• INPUT:

----

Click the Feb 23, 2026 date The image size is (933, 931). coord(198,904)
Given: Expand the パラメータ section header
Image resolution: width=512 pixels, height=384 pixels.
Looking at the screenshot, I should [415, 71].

----

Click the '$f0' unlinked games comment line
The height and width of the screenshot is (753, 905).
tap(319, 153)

----

• WHAT YOU SHOULD DO:
Please render the rows between the lines holding "Click the '$f0' unlinked games comment line" and "tap(319, 153)", inclusive, as a two-column CSV with the headers text and answer, one line for each row. Put the text and the answer each in a single quoted field, replacing line breaks with spaces.

• OUTPUT OF THE EXERCISE:
text,answer
"Click the '$f0' unlinked games comment line The height and width of the screenshot is (753, 905).","tap(319, 153)"